Since its passing, the bylaw has inflamed a passionate response from Canadians on both sides of the issue from across the country, including provincial, national, and international media, as well as lighting up the online world through social media such as Twitter and Facebook.

A crowd of 25 came out to the rally on the weekend.

“In this bylaw, the town, instead of impairing our rights as minimally as possible, has gone to the maximum impairment that is possible,” said Patzer. “It’s not just yelling, screaming or swearing that causes a disturbance that is illegal —it’s any yelling or screaming. As we go through each of the sections of the bylaw, they were poorly drafted. They need to be re-drafted so they fit within our Canadian Constitution, and our Charter of Rights and Freedoms.”

Local entertainer Bill Lawson, who performed at the rally, encouraged citizens to remember that respect for those who hold opposite viewpoints with regard to the bylaw is vital. Despite this, Lawson was still critical of the actions of Taber town council.

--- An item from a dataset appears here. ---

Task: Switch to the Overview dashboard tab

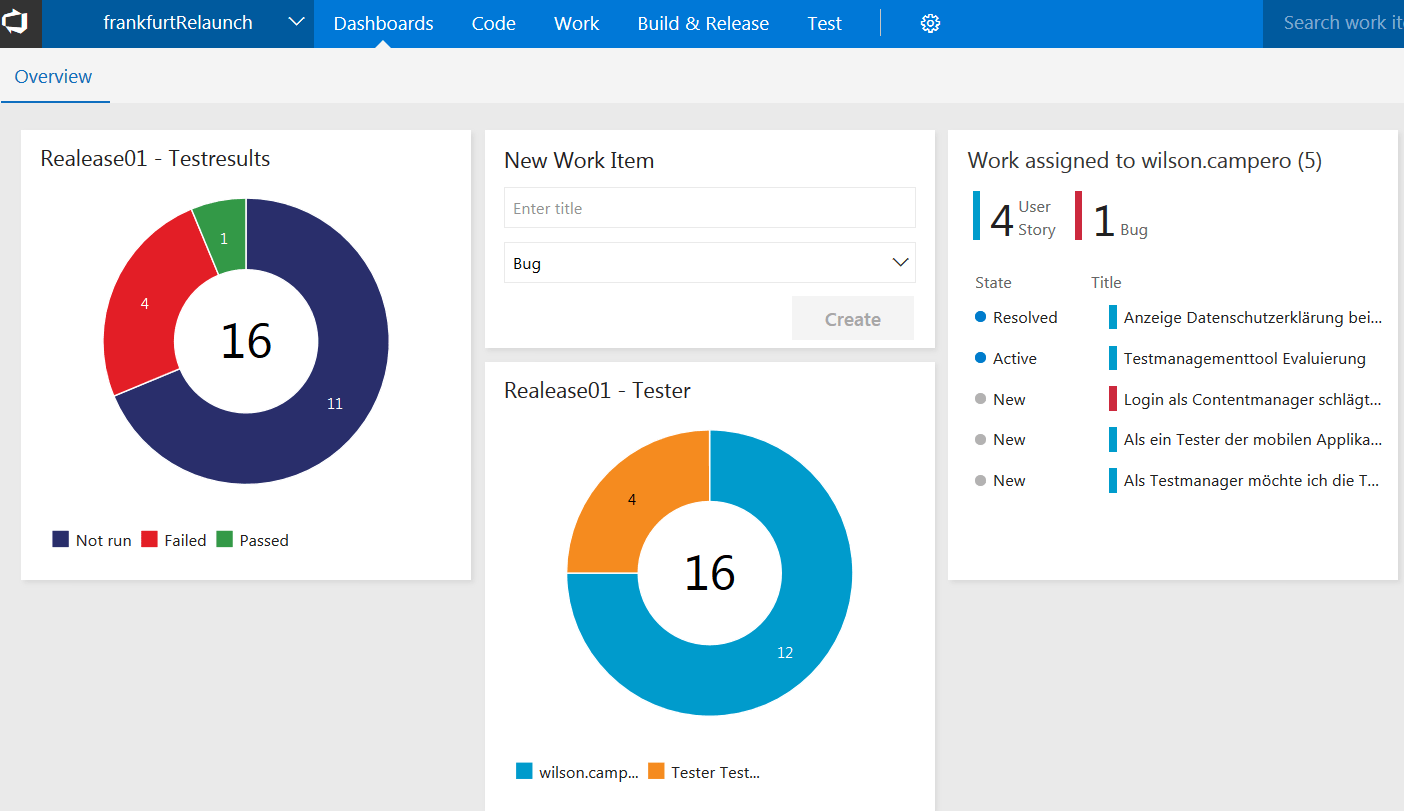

“It’s the ideologies that are our opponents, not the people that are our enemies. But it does beg the question, when they put this thing on the books, it was stated up front by our mayor that it was a flawed piece of legislation. It was flawed from the beginning. I ask you, if all it would really take would be an hour in a lawyer’s office to make this thing constitutional, and make it work — then why have they so arrogantly dug their heels in, puffed out their chests, pointed their fingers at us and said ‘Go away’? I don’t understand it, and those are some questions that need to be asked,” said Lawson.

Rally attendee Jim Stone said he would have liked to see more people out, and the smaller turnout could be interpreted as support for the bylaw.

“But if they’re thinking of it as a win — they won and we lost — I don’t think that standing up for what you believe and being vocal about it, taking issue with your leadership, is ever wrong or ever a failure.”

Despite an invitation from organizers, Mayor Henk De Vlieger declined to attend the rally to meet with protesters, and no other elected municipal representatives of the town’s seven-member council were present.

In a written response to the invitation which was obtained by The Taber Times, De Vlieger had requested representatives meet with the mayor in a closed-door meeting from which the public and the media would be banned, a suggestion which was roundly rejected by rally organizers as unacceptable.

“I came down here for a reason, and I think it’s right that all of you came down, too,” said Stone. “I’m not anybody special, I just live here. I like Taber, I like it as a town, I’m raising my family here, and like you, I want a safe and reasonable place to live.

“I think that there’s a problem with the bylaw. I think that there’s a problem with how it was drafted and how it came about, and oversight. I have a problem with what the motivations for it might be. I have some issues with what would seem to me to be the lack of accountability on the part of our council and our mayor. I would have liked to see him out here — I really would have.”